In ahorawzy/TFTSA: Traffic Flow Time Series Analysis
library(ggplot2)
library(TFTSA)
1. 读取数据
tmlzzloess <- read.csv("D://data//thesis//201610//tmlzzloess.csv",header = T)
tmlzznew <- read.csv("D://data//thesis//201610//tmlzznew.csv",header = T)
rownames(tmlzzloess) <- tmlzzloess[,1]
tmlzzloess <- tmlzzloess[,-1]
rownames(tmlzznew) <- tmlzznew[,1]
tmlzznew <- tmlzznew[,-1]
2. 设定object flow和flow database
2.1 将flow database设为原始数据
tmlobj <- tmlzznew[6,]
tmlbase <- tmlzznew[-6,]
pre1006 <- TFTSA::flow_knn(tmlobj,tmlbase,start = 73,k = 3,lag_duration = 24,fore_duration = 12)
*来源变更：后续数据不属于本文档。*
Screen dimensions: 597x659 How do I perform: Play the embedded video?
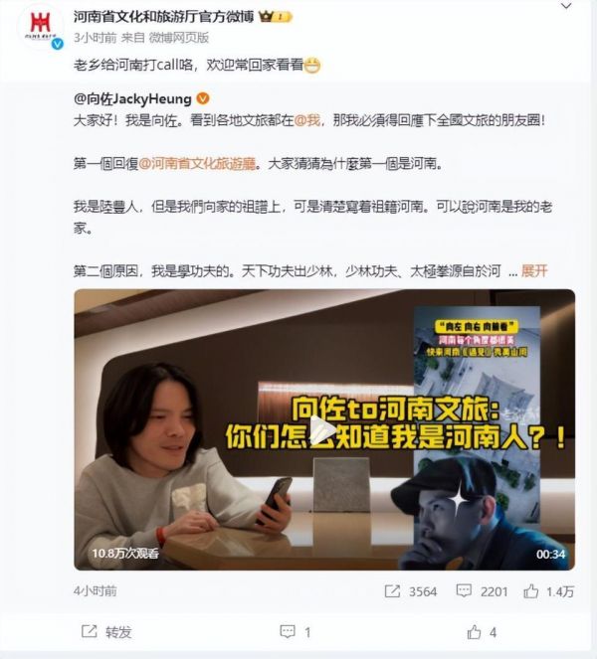324,429
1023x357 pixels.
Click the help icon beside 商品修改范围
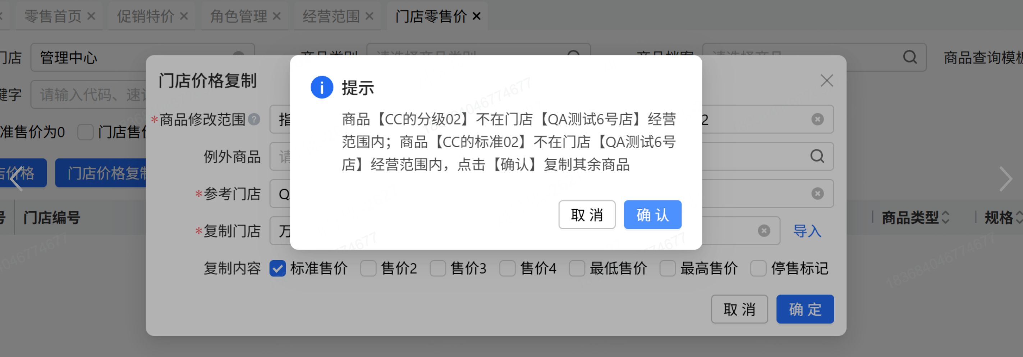(x=254, y=119)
(forecast_raw <- flow_forecastplot(tmlobj,pre1006))
flow_evaluate(tmlobj,pre1006)
2.2 将flow database设为LOESS后的数据
tmlobj <- tmlzznew[6,]
tmlbase <- tmlzzloess[-6,]
pre1006 <- TFTSA::flow_knn(tmlobj,tmlbase,start = 73,k = 3,lag_duration = 24,fore_duration = 12)
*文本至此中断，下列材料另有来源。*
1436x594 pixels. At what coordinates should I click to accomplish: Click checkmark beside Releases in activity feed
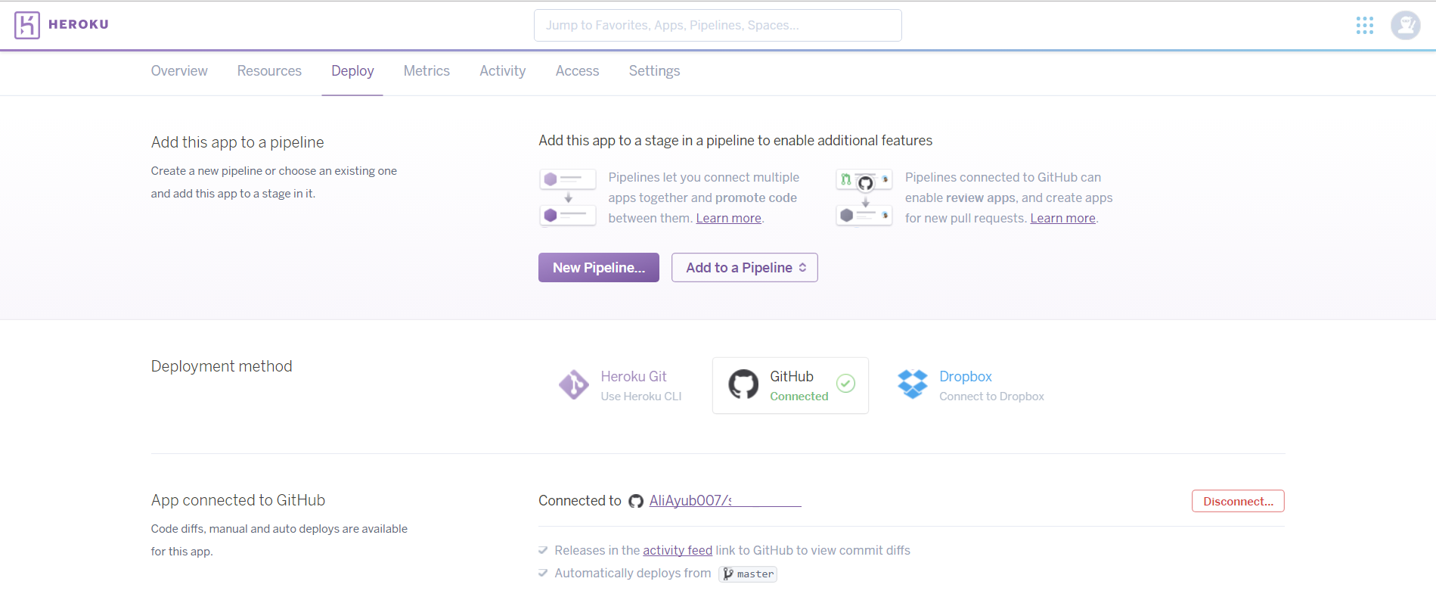543,550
flow_forecastplot(tmlobj,pre1006)
flow_evaluate(tmlobj,pre1006)
2.3 非对称预测
pre_imbalance <- flow_knn(obj = tmlobj,base = tmlbase,start = 73,k = 3,lag_duration = 24,fore_duration = 12,imbalance=T)
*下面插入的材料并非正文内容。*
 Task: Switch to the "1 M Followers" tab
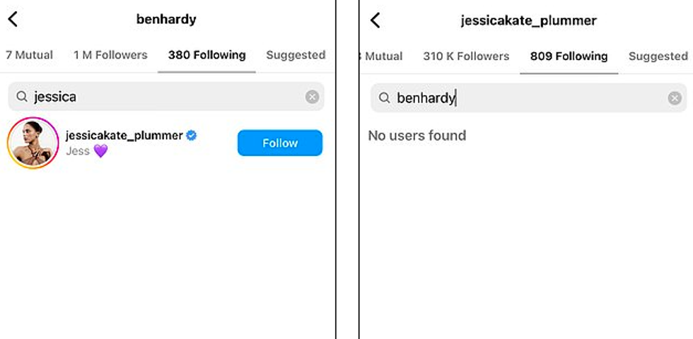pyautogui.click(x=110, y=55)
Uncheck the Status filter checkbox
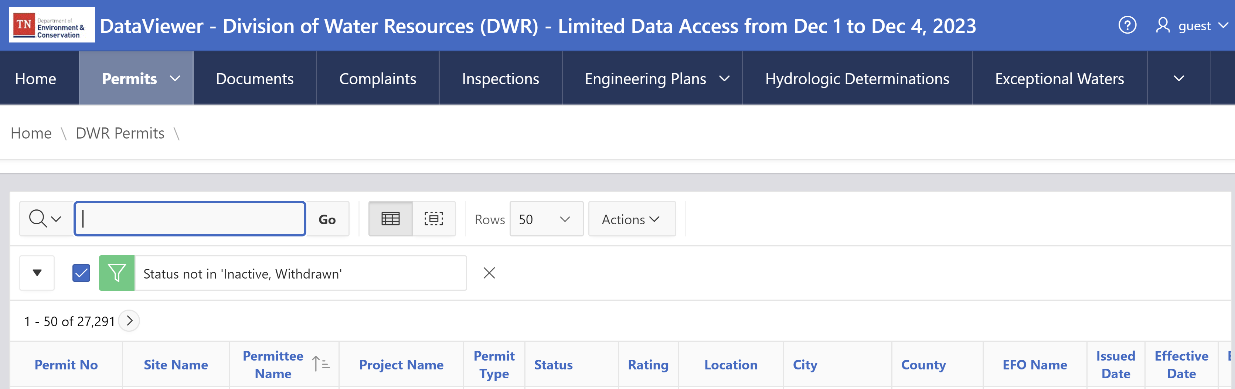 81,273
flow_forecastplot(tmlobj,pre_imbalance)
flow_evaluate(tmlobj,pre_imbalance)
preall <- rbind(tmlobj,pre1006,pre_imbalance)
preall <- t(preall)
preall <- as.data.frame(preall)
names(preall) <- c("real","balance","imbalance")
ggplot(preall,aes(1:288,preall$real))+geom_point(colour="steelblue")+geom_line(colour="steelblue")+
geom_line(aes(1:288,preall$balance),colour="orange",size=1)+
geom_line(aes(1:288,preall$imbalance),colour="red",size=1)+
xlab("Timestamp")+ylab("Traffic flow rate")+
scale_x_continuous(breaks = seq(0,288,24))+
scale_y_continuous(breaks = seq(0,120,20))
3. 非对称预测的鲁棒性分析
3.1 关于K灵敏度的鲁棒性分析
opti_k <- function(from,to){
result <- data.frame(matrix(NA,10,4))
for(i in 2:10){
pre_k <- flow_knn(tmlobj,tmlbase,start = 73,k = i,lag_duration = 24,fore_duration = 12)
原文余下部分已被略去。